My journey into photography began as a calling.
I had this camera—by the far the fanciest I’d ever owned—and I had to learn to use it. I fell deep. When you’re in love, you’re not concerned too much with the future. You’re excited about possibilities, sure, but they’re mostly to do with your love, in the here and now.
So I shot photographs. (Next week, at the National Poetry Slam, I’ll probably clear 100,000 of them since July of 2014.) I figured the rest, if there would be a “rest,” would come on its own time.
Well, that time has come.
Gourmet Photography is now Stopped Down Studio.
I rebranded for several reasons:
- I’ve fielded the same question from clients and prospective clients alike: What’s photographic about Gourmet Books? While I might some day pour my heart into food, and make a cookbook, there’s really no connection to speak of.

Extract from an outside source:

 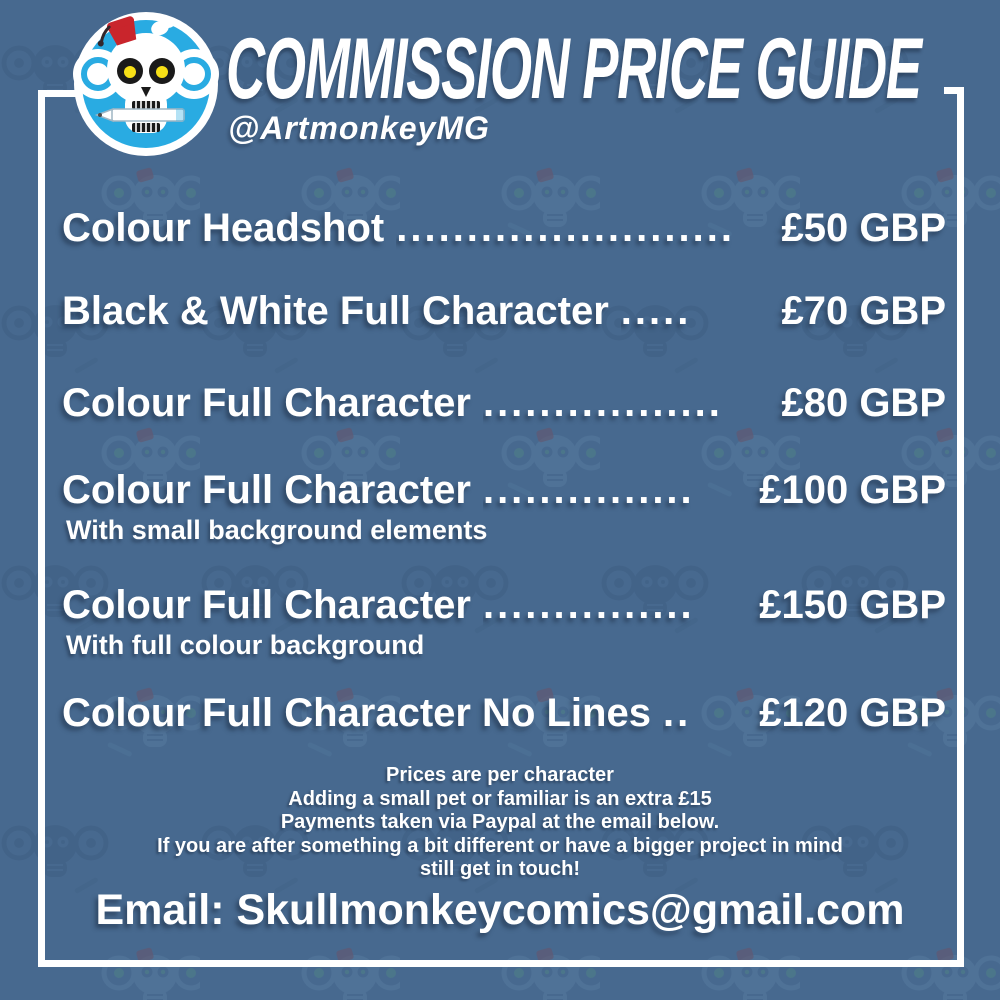 I want to click on frame-border-left, so click(x=42, y=528).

- It doesn’t inspire confidence to learn that a specialist specializes in several specialities. Though I do a lot of things, each of which I stand behind, the majority of commercial photographers I keep tabs on advertise no other service. Creating a new brand for my photography gives it psychological space to establish itself. Clients and I both benefit from that space.

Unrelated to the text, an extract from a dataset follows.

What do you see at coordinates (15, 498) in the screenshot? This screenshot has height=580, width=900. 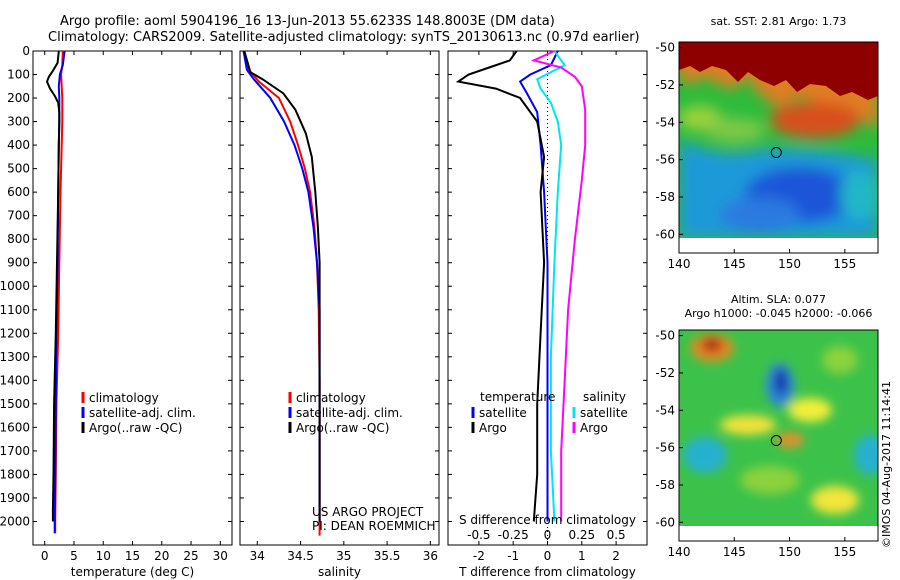 I see `depth-tick-label: 1900` at bounding box center [15, 498].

- After two years, my relationship to the art has a small-but-solid foundation. Time for it to leave the nest.
“Stopped Down Studio” makes space for all of these things.
In photography, “stopping down” means closing the aperture. As you do that, you deepen the sharp area of the photo—and because there are no free lunches, you lose light. (Which makes sense, since you’re closing the hole through which light enters.) To make it work, you have to find other ways to make the image appear right. Sharpening, darkening, balancing.
For the logo, I chose colors that are traditionally gendered, and expressed them in a non-gendered way. I want to offer portraiture that plays with “traditional” gendered portraits.
Stopped Down Studio will be a place for anyone to come sharpen to clarity, to express their sincerity, to come into focus exactly as they are.